Start of Given text

7. Space Industry Ecosystem Development

     There are many institutions and organizations currently engaged in research on space in Turkey. The main ones are TAI-TUSAŞ, ASELSAN, ROKETSAN, TÜRKSAT, and USET CENTER. However, although there is a competition between them, the collaboration and synchronizations are not sufficient for industrialization (Yılmaz, 2016). As a result of this, it aims to centralize all the available and active structures. 

      All this centralization and industrialization process is called clustering. In most of countries, specific industries have been clustering to create an industry. There are many advantages of this creation. For example, the design and separation of knowledge become more comfortable and practical. Furthermore, it creates competition between clusters, which affects productivity, innovation, and employment power (Eroğlu & Yalçın, 2013). On the other hand, institutional clustering should be organic instead of mechanic. This process requires a long-run plan and detailed calculations about the institution’s organizations in competitive rates. What is more, to create a well-designed clustering of institutions, process should be reflected in the legal and financial arena (Özkan & Öner, 2021). With all that considered, to reach a sustainable space industry inside the borders, Turkey should make long-term programs that protect human and financial sources. 

8. Space Technology Development Zone

     It is one of the most ambiguous and most discussed articles. With this plan, it is aimed that to support space industry development and to establish a structure that will encourage international cooperation. Especially the geographic location of public institutions and universities in Turkey which support and conduct space researches, it is decided to establish a zone in Gölbaşı, Ankara, in cooperation with Middle East Technical University (TUA, 2021). There are no definite explanations about these studies’ infrastructure and the institutional structure of the area to be built.

End of Given text

▸ **Directives**:
(1) Rewrite the listing below so that "Compare Packages" becomes "Compare Plans", keeping every other line unchanged, and leave the pictures out.
(2) Continue the passage on Turkey's space industry from its last sentence.

Start of Working data

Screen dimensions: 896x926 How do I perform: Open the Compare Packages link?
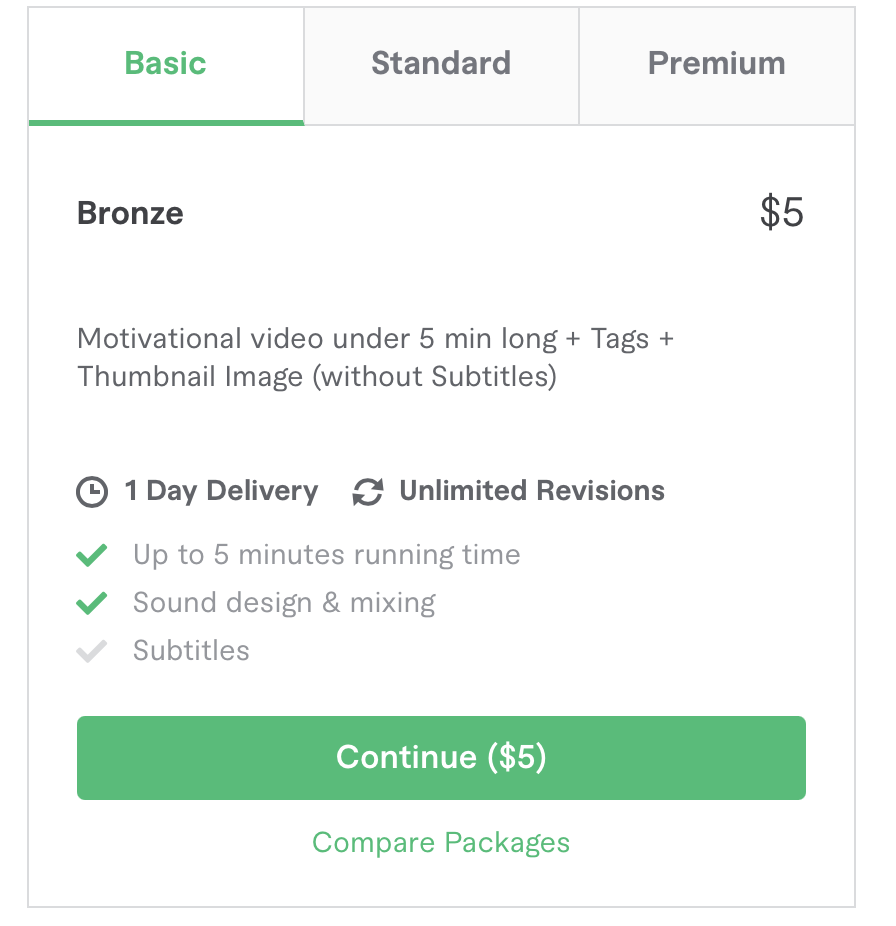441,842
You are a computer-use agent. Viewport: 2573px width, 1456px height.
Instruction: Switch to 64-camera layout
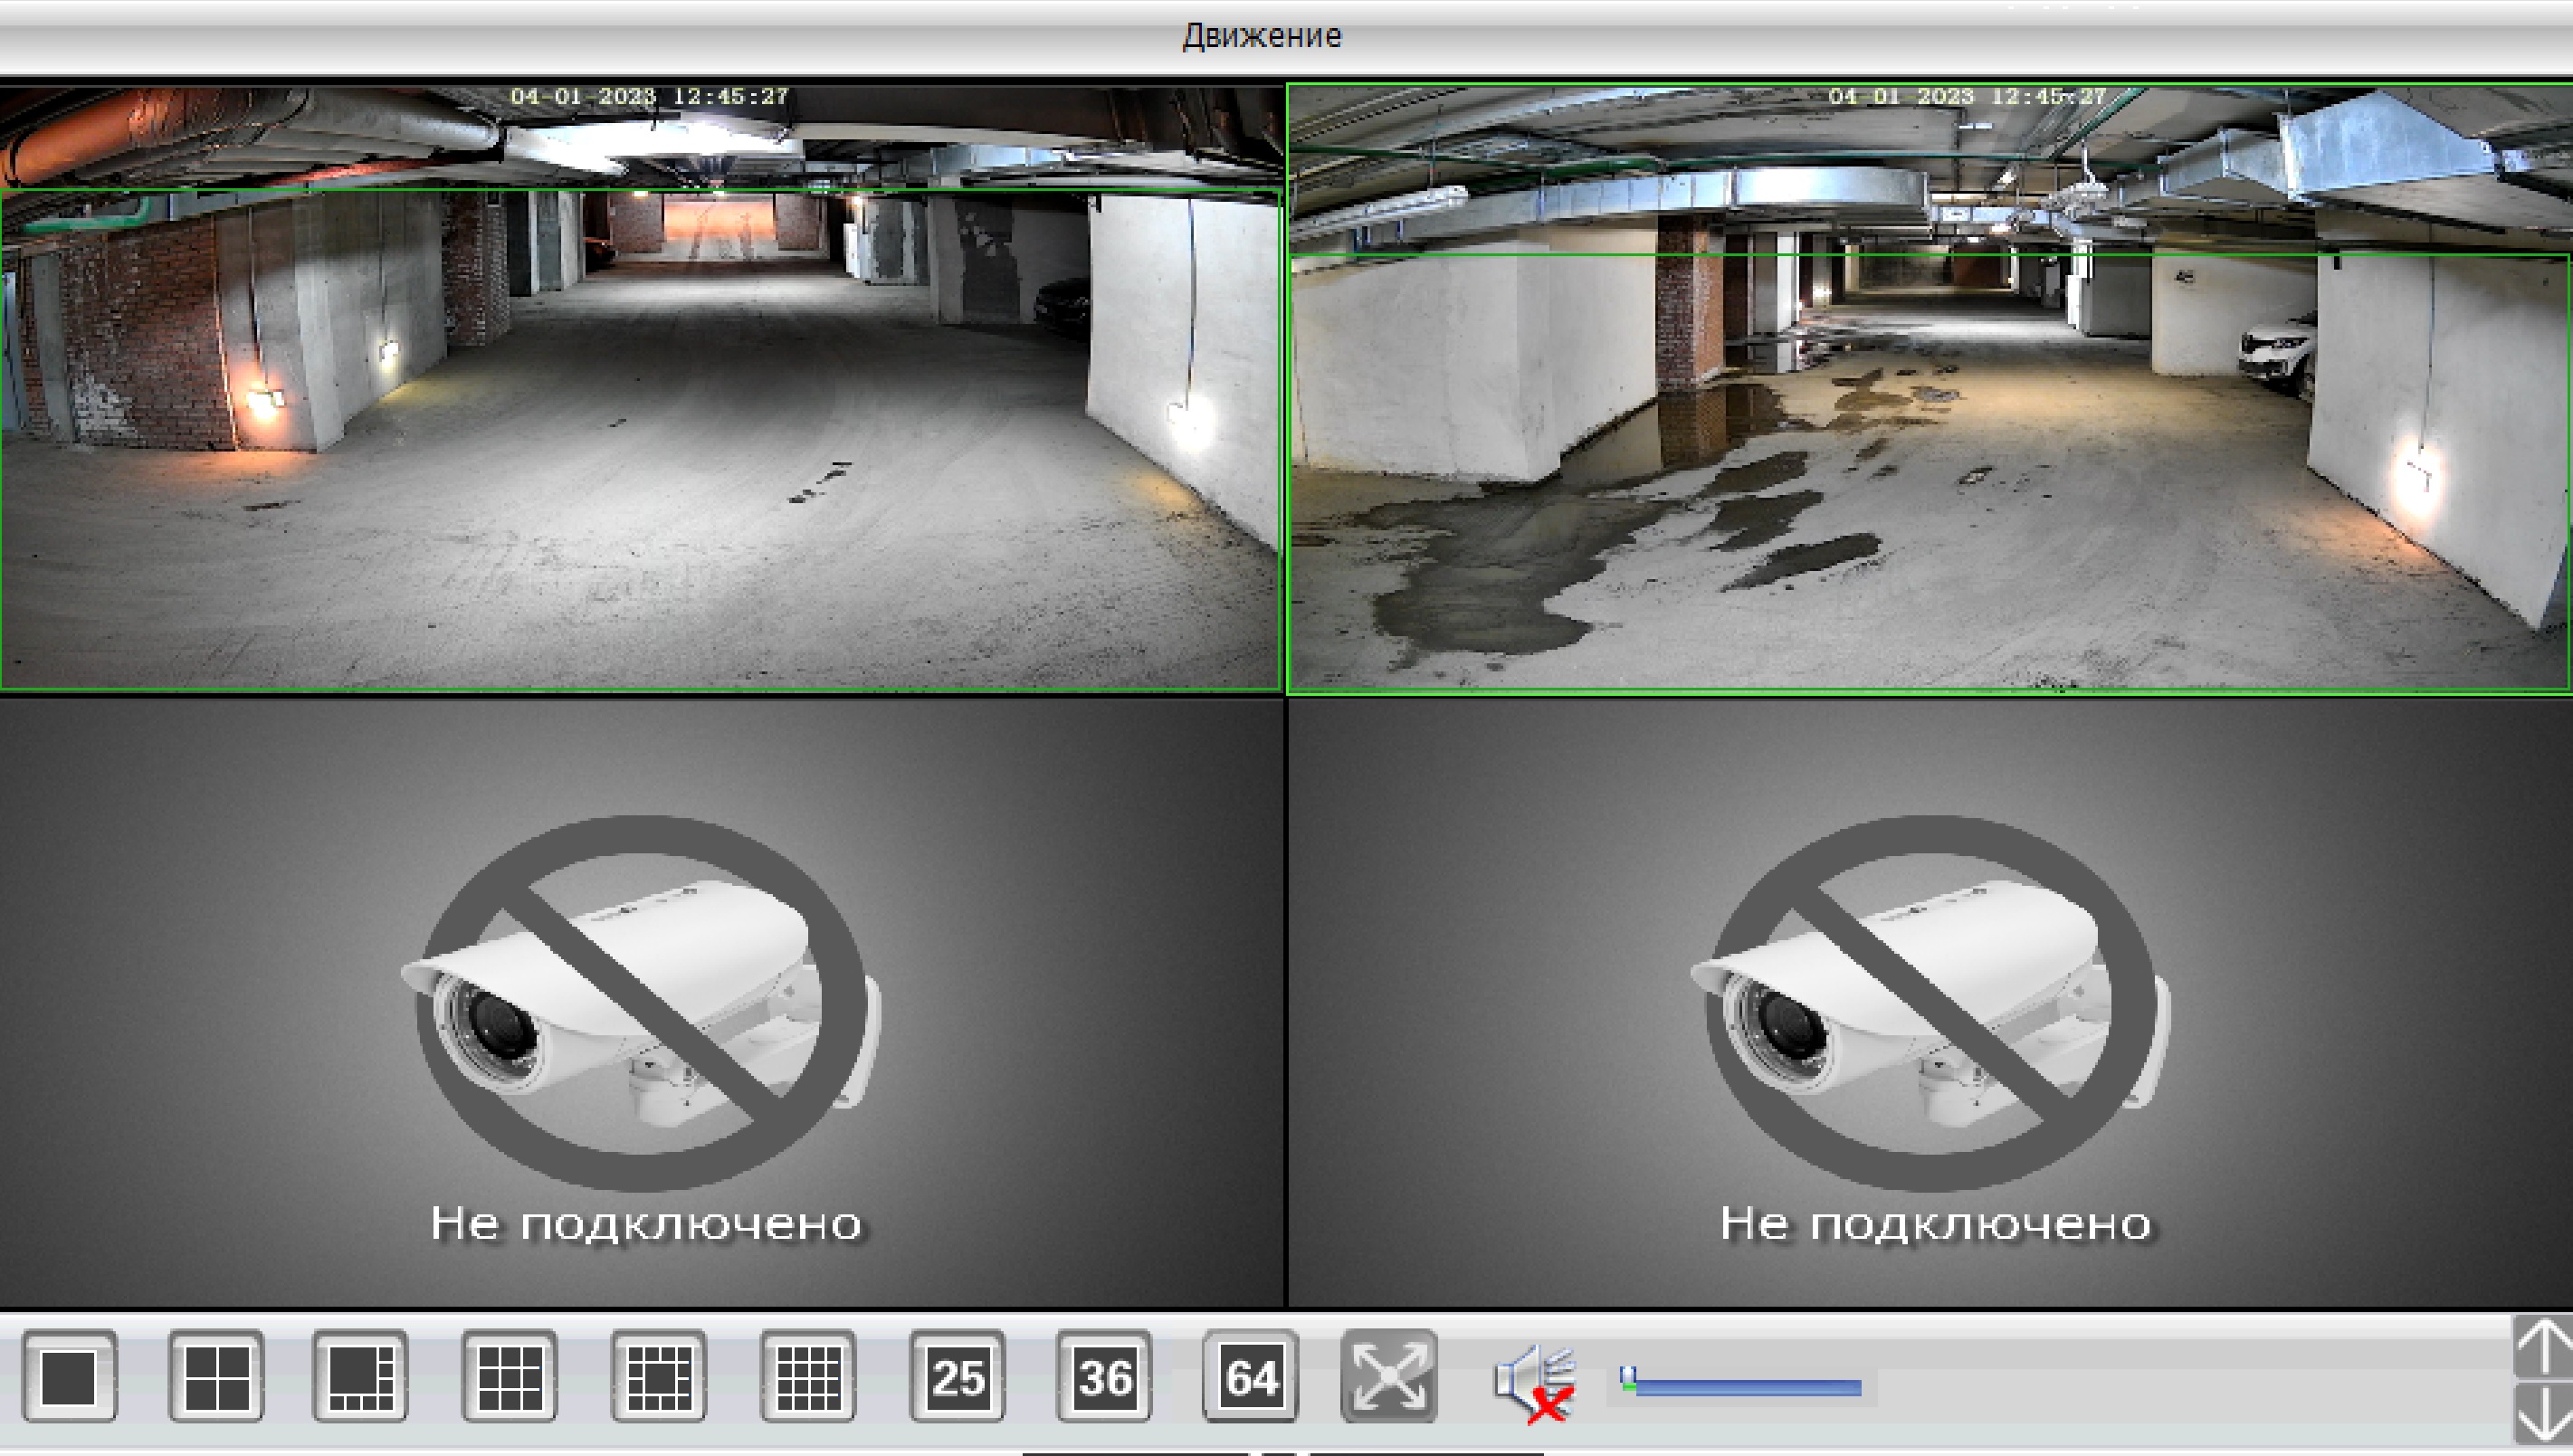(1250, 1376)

End of Working data

▸ **Answers for the exercise**:
(1)
Screen dimensions: 896x926 How do I perform: Open the Compare Plans link?
441,842
You are a computer-use agent. Viewport: 2573px width, 1456px height.
Instruction: Switch to 64-camera layout
(1250, 1376)

(2)
9. Space Awareness and Human Resource Development

     Space awareness plays a vital role in making all the goals possible in today’s world and in the future. The seed of this curiosity should be sown in early ages, and when children grow, they should find sufficient support to continue this feeling of awareness in their scientific research. As can be understood, this goal requires an evolution in many institutions in the country from education to finance, from politics to the law. As a Turkish researcher working in the NASA, Dr. Umut Yıldız, mentioned in his reportage, Turkey has nothing less than other countries, yet the concepts of employment and university seen as impartial (Yıldız, 2018). To have a bright future, Turkey should provide its people with reliable political, economic, and educational institutions that conduct consistent and sustainable policies. 

     Human Resource is one of the problematical concepts in the country. Inequality of opportunity, insufficient support, unreliable institutions, an economic structure that does not offer competitive opportunities, and many other things cause a brain drain among university students, experts, scientists. There is an ultimate requirement to change this situation in an acceptable way. Today, Turkey follows an open-door policy, and the Program of International Leading Researchers is one of its parts. With this program, researchers will have the opportunity to work within the academy or private sector and to form their own teams (TUBİTAK, 2019). It is an open-discussion subject whether these attempts are enough or not. However, institutional innovations should be provided as soon as possible, and incentive policies should be increased.

10. Turkish Astronaut and Science Mission

     With this mission, it is planning that to send a Turkish astronaut to space. When the cost of sending human-crewed spacecraft, it is not though to do this mission with national vehicles and budget. On the other hand, many countries send their scientists to the European Space Agency Center by paying an amount of money. Therefore, it is not an impossible goal for Turkey in this framework.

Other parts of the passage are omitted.